La distinction entre le prolétariat et la classe ouvrière me paraît, au surplus, peu opératoire chez Karl Marx. Rappelons que, lorsqu’il se saisit de la catégorie de prolétariat, dans l’essai sur la philosophie du droit de Friedrich Hegel à la fin de l’année 1843, ce n’est même pas une classe, mais le résidu de toutes les anciennes classes, devenant la condition humaine de base en tant que dernier degré non pas tant de l’exploitation que de l’aliénation, ou privation de toute capacité d’existence autonome. D’une certaine façon, nous en arrivons aujourd’hui, à l’échelle mondiale, à une telle situation. Le premier livre du Capital envisage le prolétariat comme un tout, qui comporte aussi bien les ouvriers d’usine que l’armée de réserve, même si dans celle-ci certaines couches ne peuvent plus devenir productrices de capital.
Ces considérations ont, à mon avis, une forte importance politique. Car elles induisent qu’il n’y a aucune raison autre que la prise en compte de telle ou telle donnée historique plus ou moins contingente, aucune raison de fond ou aucune raison structurelle ni aucune raison existentielle, à ce que des secteurs du prolétariat non industriel, non classe ouvrière classique, y compris des secteurs qui n’arrivent pas, situation croissante, à vendre leur force de travail, d’où émergent des masses ubérisées et des sphères économiques informelles où circulent les miettes et les rebuts, il n’y a donc aucune raison fondamentale à ce que ces larges secteurs soient qualitativement, en matière de conscience de classe, moins affinés que la dite classe ouvrière classique.

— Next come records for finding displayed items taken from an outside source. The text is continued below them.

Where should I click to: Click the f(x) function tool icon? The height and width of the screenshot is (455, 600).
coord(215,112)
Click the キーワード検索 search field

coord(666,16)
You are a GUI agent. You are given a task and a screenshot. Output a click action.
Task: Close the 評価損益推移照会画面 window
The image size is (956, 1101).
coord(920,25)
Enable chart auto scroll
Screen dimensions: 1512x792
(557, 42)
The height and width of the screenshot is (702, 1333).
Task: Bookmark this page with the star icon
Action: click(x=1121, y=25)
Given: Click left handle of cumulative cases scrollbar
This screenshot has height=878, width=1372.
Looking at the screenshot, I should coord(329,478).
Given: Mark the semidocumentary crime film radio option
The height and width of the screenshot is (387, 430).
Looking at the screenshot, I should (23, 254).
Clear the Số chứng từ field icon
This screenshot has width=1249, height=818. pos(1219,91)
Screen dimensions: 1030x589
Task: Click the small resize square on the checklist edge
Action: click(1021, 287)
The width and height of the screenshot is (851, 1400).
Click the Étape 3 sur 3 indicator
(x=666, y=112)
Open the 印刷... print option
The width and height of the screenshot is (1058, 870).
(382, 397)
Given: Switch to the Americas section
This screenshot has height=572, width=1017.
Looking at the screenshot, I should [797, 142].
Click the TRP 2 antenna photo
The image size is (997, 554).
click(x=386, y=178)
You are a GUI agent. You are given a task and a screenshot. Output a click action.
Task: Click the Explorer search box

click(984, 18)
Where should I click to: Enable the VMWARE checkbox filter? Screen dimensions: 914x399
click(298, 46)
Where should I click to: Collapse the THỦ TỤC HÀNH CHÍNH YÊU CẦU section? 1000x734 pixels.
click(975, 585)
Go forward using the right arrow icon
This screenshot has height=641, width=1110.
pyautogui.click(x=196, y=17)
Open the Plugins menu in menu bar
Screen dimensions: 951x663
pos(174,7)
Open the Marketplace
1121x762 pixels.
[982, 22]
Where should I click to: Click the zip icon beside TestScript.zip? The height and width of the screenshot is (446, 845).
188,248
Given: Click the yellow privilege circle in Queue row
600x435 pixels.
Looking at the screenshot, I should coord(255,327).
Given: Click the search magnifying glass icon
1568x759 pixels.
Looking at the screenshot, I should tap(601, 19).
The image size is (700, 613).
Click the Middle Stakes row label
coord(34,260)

Il peut y avoir des données historiques, disais-je, à savoir que les organisations ouvrières anciennes se sont moins intéressées à elles, voire les ont laissées de côté et rejetées, quitte à les voir surgir avec angoisse quand les unskilled labourers, ces masses de femmes, de déqualifiés, de migrants, de déshérités et de précaires, surgissent et veulent entrer dans les organisations, parfois, ou forment leurs propres organisations, d’autres fois, cas de plus en plus fréquent peut-être.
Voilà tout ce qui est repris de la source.